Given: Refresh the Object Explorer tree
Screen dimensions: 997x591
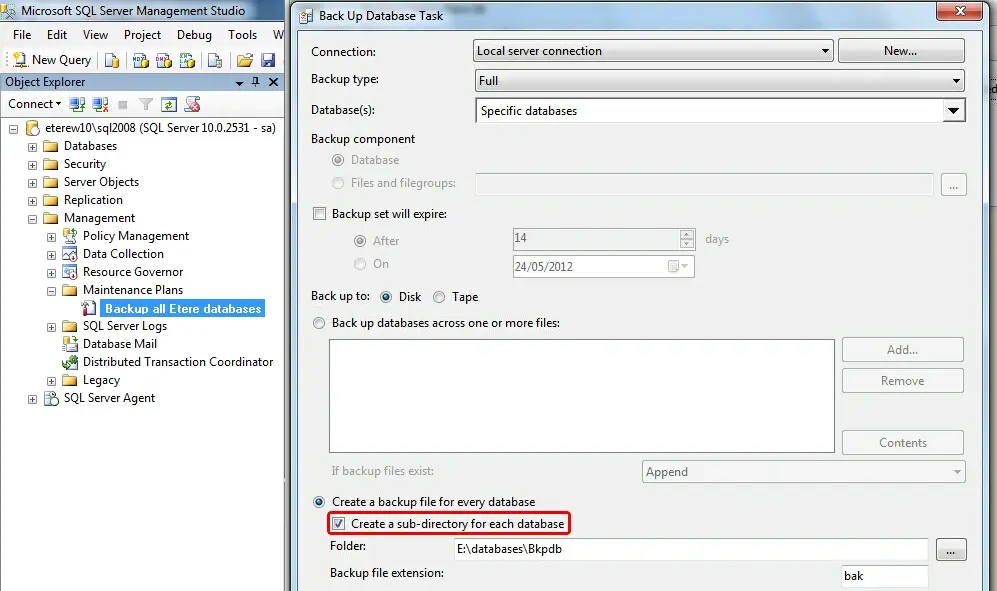Looking at the screenshot, I should click(x=169, y=104).
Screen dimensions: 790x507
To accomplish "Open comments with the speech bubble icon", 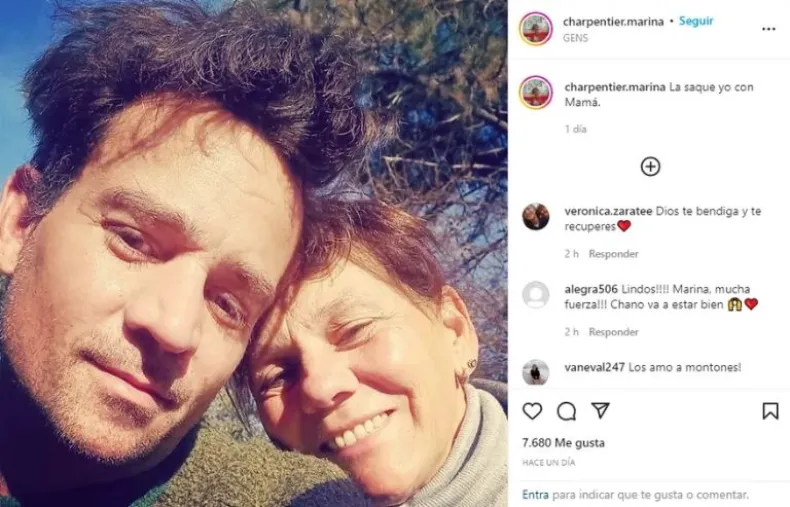I will [x=566, y=411].
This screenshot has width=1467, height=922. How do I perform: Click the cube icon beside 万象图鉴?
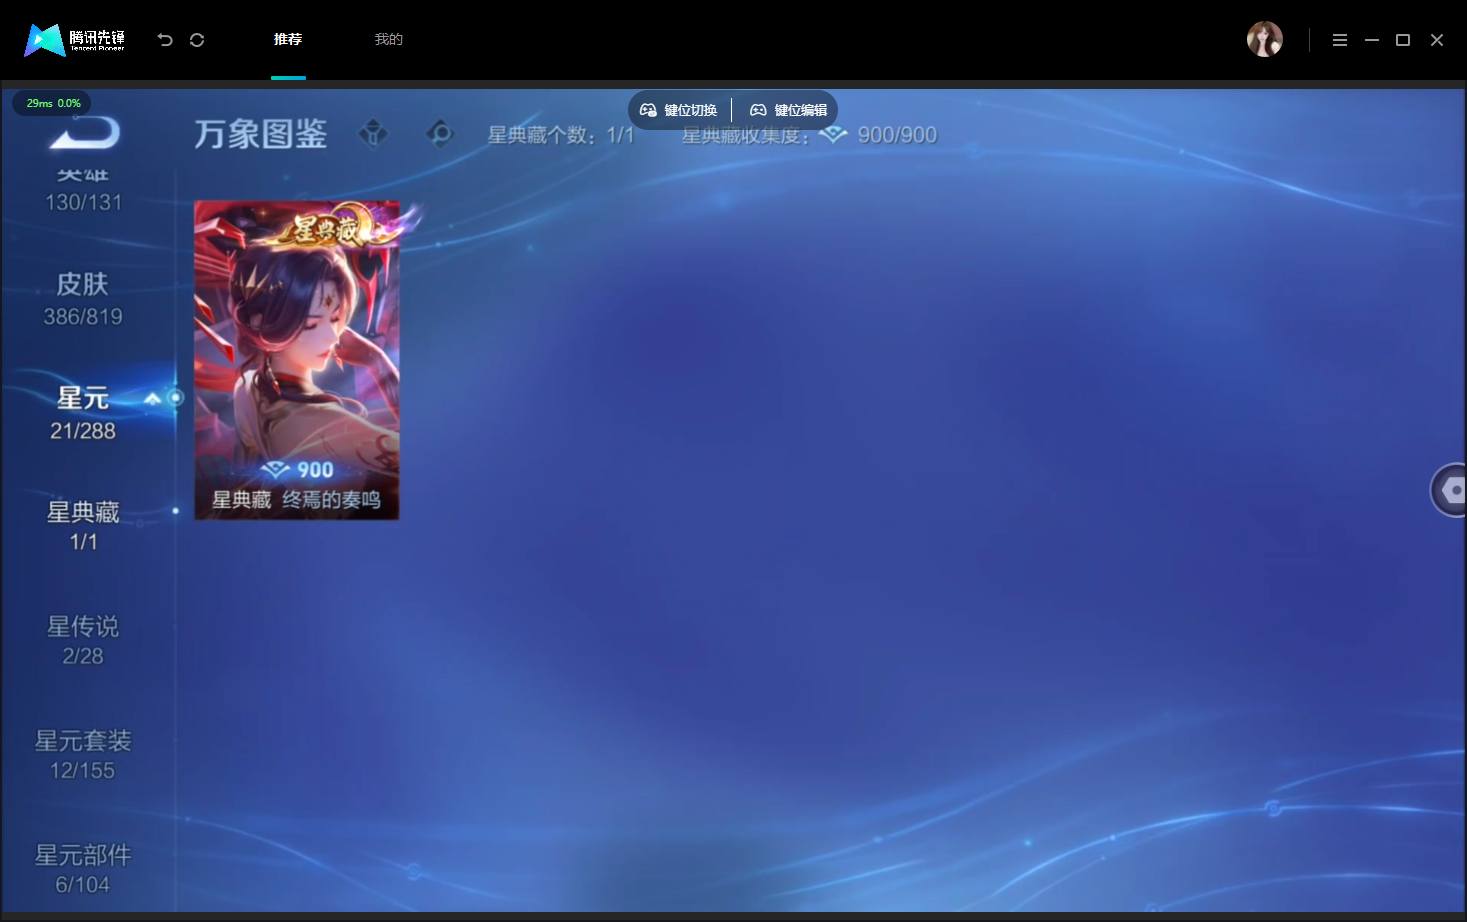(373, 133)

What the task asks — Reproduce verbatim the rows above, starting at the line that contains "This screenshot has" and ending at the final row, with the pictures omitted.

Output below —
This screenshot has width=1467, height=922. How do I perform: Click the cube icon beside 万象图鉴?
(373, 133)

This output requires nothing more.